Concerning the first health professional contacted after the onset of symptoms, a prevalence was recorded for dentists (19/34; 55.9%), followed by otolaryngologists (8/34; 23.5%), general doctors (6/34; 17.6%) and neurologists (1/34; 2.9%). The time period that elapsed between the onset of the symptoms and the first consultation ranged from 15 days to 4 years, with a mean (SD) value of 13.29 (14.88) months. Half of the patients (n=17) claimed to have self-medicated prior to seeking professional help. Most of this group used analgesics (n=15), particularly sodium dipyrone (n=12) and paracetamol (n=3), although the use of non-steroidal anti-inflammatories (n=5) and muscle relaxants (n=1) was also reported. Most of the patients used medication without an indication from another person (n=14), although two patients based their medication on the recommendations of a pharmacist and another asked a family member. In the sample, 15 patients exhibited systemic diseases. In total, 61.8% (21/34) of the patients currently take medication and of these, 90.5% (19/21) of the drugs were prescribed by a health professional. Six patients in the sample claimed to suffer from or had been diagnosed with, depression.
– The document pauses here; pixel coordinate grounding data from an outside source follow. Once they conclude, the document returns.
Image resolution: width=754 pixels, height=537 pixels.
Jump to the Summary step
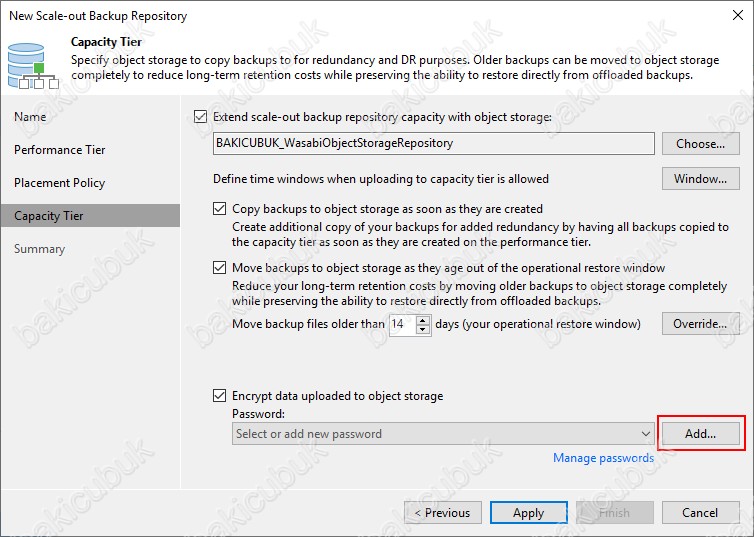(x=39, y=249)
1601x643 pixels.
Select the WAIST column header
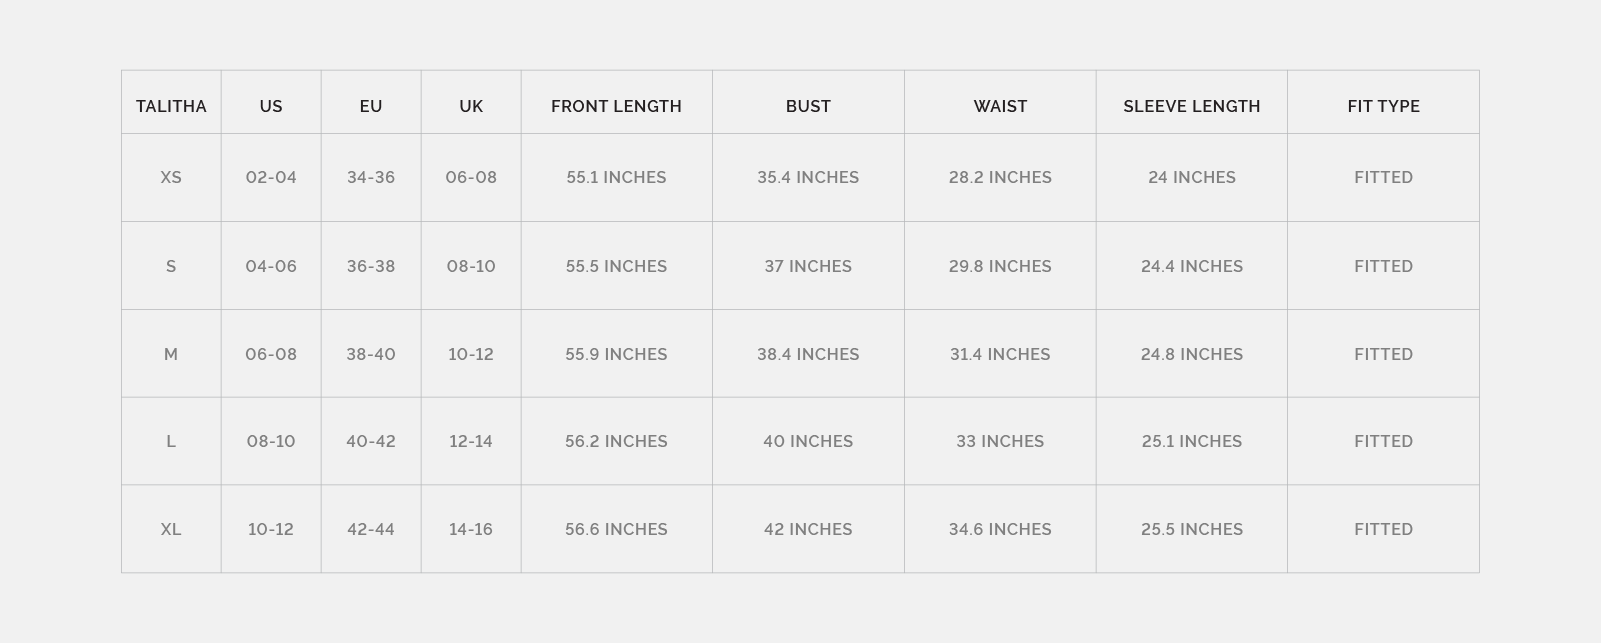click(1000, 106)
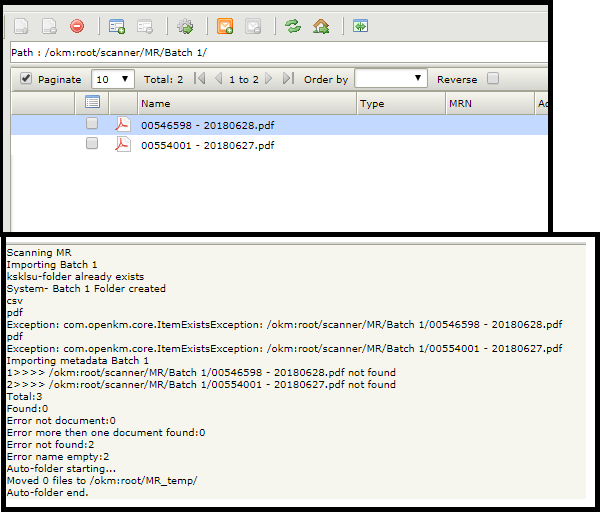Select file 00546598 - 20180628.pdf
612x531 pixels.
pyautogui.click(x=207, y=125)
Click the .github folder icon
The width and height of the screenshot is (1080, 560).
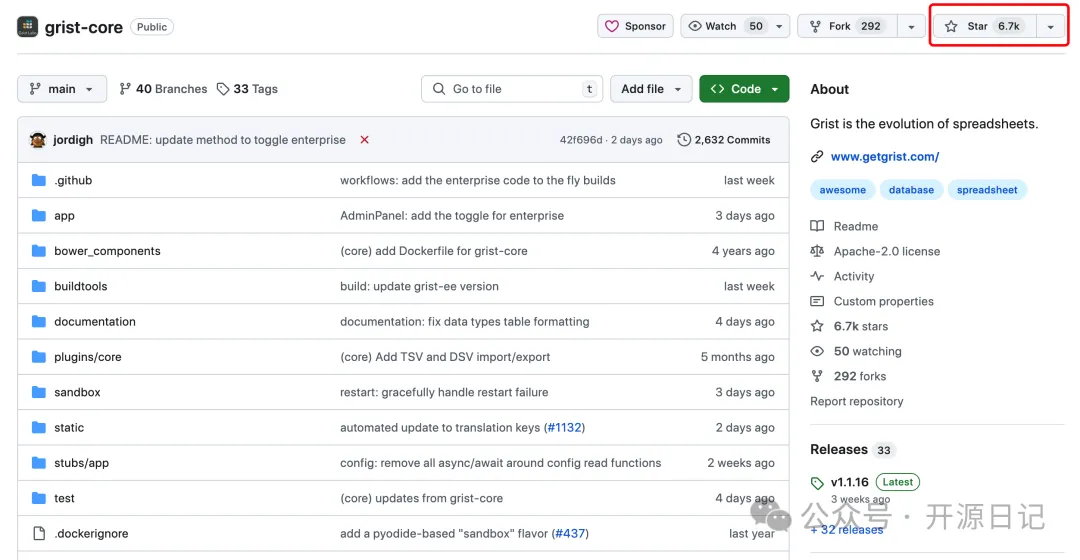[39, 180]
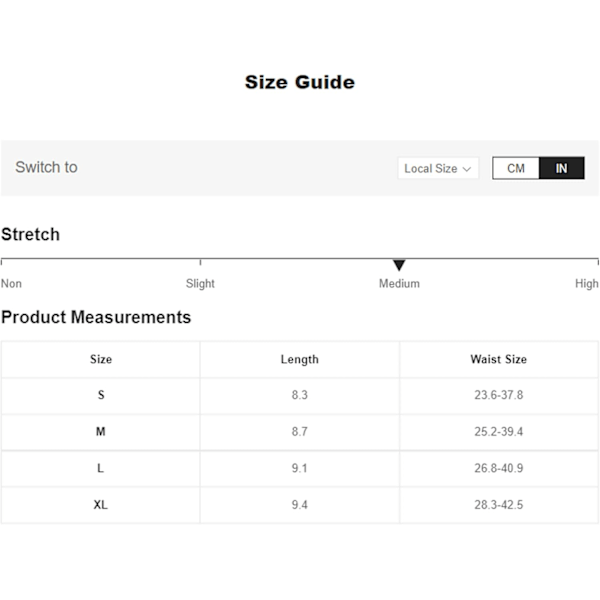Click the Slight stretch tick mark

click(200, 262)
No statistical difference was recorded between self-medication and the level of education (X2=0.810; p=0.667) or gender (X2=0.366; p=0.545). Regarding the main complaint of patients and the health professional contacted, a dentist was most often contacted for complaints related to chewing difficulties (n=3), noises in the TMJ (n=3) and parafunction (n=4). For pain in the TMJ however, the distribution was similar among dentists (n=6) and otolaryngologists (n=4). A significant proportion of patients contacted a general practitioner for headaches (n=5).
When using the Fonseca anamnestic index, the sample exhibited an even distribution among the levels of severity: mild (n=10); moderate (n=14); and severe (n=10). No statistically significant differences were found between the presence of severe TMD and self-medication (X2=0.56; p=0.452). The mean time period that had elapsed between the onset of symptoms and the initial consultation was longer among patients with severe TMD (17.13 months) than among those with moderate TMD (9.63 months) or mild TMD (14.75 months), although there were no statistically significant differences between the groups (Kruskal-Wallis, X2= 2,23; p=0.327). No differences were found regarding the time period that had elapsed between the onset of symptoms and the first consultation when compared patients in self-medication group (11.46 months) with prescribed medication (14.6 months) (Mann-Whitney U=119.5; p=0.984).
4. DISCUSSION
Self-medication has been reported as an option people choose to relieve the suffering of conditions that cause pain. TMD can cause severe pain and affect the daily life of an individual, particularly while speaking and chewing. Thus, it is no surprise that these patients report to self-medication at times. However, the percentage of the population with TMD that self-medicate and how this behavior affects the severity of their condition in the first consultation remain unclear. The present study confirmed a high prevalence of self-medication, without any evidence that this behavior affects the severity of the condition.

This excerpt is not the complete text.